Ils viennent du monde entier et, la plupart du temps, le travail peut se faire à distance. Parfois, nous devons être physiquement au même endroit, mais beaucoup de choses peuvent être faites virtuellement. C’est un secteur assez petit et il est assez facile de faire connaissance avec des gens à l’échelle internationale, surtout de nos jours. 

RAC : Quelles sont vos futures aspirations dans ce domaine et au-delà ?

Evan : J’ai eu beaucoup de chance jusqu’à présent et j’ai eu des opportunités incroyables. Je veux juste continuer à grandir en tant que compositeur et j’espère continuer à travailler sur des projets incroyables comme ceux que j’ai eu la chance de faire jusqu’à présent. 

RAC : Un dernier conseil que vous aimeriez partager avec nos étudiants ?

Evan : N’ayez pas peur de faire des erreurs. L’école, c’est l’apprentissage et la croissance. Essayez toujours de viser la perfection, mais lorsque quelque chose ne se passe pas comme vous l’espériez, apprenez-en et grandissez. 

J’ai constaté que, parmi tous ceux avec qui j’ai été à l’école, ceux qui réussissent vraiment dans leur domaine ne sont pas nécessairement les premiers de la classe, mais ceux qui ont été les plus persévérants et qui avaient les plus grandes ambitions. 

–Dernières notes–

De l’aspirant Aerosmith au compositeur accompli en passant par le musicien de jazz formé, le parcours d’Evan illustre l’un des nombreux chemins qui peuvent transformer votre passion en une carrière intéressante.

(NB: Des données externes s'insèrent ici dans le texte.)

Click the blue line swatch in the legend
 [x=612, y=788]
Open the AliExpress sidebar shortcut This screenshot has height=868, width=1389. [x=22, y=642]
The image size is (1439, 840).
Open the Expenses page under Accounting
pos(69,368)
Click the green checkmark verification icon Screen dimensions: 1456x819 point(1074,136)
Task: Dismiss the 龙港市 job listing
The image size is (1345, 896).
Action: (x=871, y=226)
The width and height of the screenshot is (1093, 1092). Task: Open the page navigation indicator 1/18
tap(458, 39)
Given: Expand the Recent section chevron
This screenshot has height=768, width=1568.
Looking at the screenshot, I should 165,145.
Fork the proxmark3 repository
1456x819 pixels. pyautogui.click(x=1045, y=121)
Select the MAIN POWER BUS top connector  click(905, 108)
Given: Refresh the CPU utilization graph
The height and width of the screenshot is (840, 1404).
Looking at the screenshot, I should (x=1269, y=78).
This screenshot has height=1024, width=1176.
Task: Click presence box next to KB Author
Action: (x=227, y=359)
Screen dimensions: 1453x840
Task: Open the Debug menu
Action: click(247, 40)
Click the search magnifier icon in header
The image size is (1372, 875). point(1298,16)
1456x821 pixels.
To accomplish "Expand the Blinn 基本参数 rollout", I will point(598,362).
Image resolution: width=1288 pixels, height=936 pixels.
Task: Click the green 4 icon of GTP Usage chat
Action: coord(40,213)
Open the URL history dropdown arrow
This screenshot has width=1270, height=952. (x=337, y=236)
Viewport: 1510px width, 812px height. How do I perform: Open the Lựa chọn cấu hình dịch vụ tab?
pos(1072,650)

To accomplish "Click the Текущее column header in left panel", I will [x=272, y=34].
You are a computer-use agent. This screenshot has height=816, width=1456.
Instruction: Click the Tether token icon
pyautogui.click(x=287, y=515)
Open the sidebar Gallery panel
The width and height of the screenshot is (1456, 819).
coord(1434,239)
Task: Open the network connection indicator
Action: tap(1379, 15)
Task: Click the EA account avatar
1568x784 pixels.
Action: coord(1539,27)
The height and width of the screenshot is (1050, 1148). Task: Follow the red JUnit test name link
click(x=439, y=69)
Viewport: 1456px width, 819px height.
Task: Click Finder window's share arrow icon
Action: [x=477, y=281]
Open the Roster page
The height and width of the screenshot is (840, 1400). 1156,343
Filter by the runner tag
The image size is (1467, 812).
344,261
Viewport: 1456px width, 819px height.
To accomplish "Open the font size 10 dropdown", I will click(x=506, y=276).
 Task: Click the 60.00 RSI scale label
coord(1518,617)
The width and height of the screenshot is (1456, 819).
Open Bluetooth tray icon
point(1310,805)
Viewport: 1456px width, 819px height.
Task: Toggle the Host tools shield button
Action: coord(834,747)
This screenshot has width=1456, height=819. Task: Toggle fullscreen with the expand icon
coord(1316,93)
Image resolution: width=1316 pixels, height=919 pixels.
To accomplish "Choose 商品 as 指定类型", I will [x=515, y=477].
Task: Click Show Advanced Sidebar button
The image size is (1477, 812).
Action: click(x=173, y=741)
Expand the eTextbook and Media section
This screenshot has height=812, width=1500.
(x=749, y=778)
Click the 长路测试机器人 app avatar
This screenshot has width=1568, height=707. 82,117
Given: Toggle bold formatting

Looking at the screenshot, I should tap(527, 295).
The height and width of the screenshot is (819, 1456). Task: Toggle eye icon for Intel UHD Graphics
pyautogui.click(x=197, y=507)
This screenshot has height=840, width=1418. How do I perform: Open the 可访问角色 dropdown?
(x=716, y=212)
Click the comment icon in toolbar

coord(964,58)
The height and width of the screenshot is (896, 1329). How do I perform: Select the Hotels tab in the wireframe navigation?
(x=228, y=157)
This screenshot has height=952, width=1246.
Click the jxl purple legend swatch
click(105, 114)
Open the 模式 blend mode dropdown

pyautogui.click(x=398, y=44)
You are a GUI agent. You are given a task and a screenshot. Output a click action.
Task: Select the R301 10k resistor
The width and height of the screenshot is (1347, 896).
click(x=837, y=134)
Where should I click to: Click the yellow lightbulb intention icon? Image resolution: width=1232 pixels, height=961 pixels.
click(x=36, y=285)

Ce qui a été fondamental pour sa croissance – et qui est applicable à n’importe quel domaine de la musique – c’est la façon dont il a tiré parti de son temps à l’école en créant son réseau, en apprenant de ses erreurs et en acquérant des compétences complémentaires. Tout cela, ajouté à une détermination inébranlable, à l’humilité et à une solide éthique de travail, constitue une recette solide pour une carrière longue et fructueuse.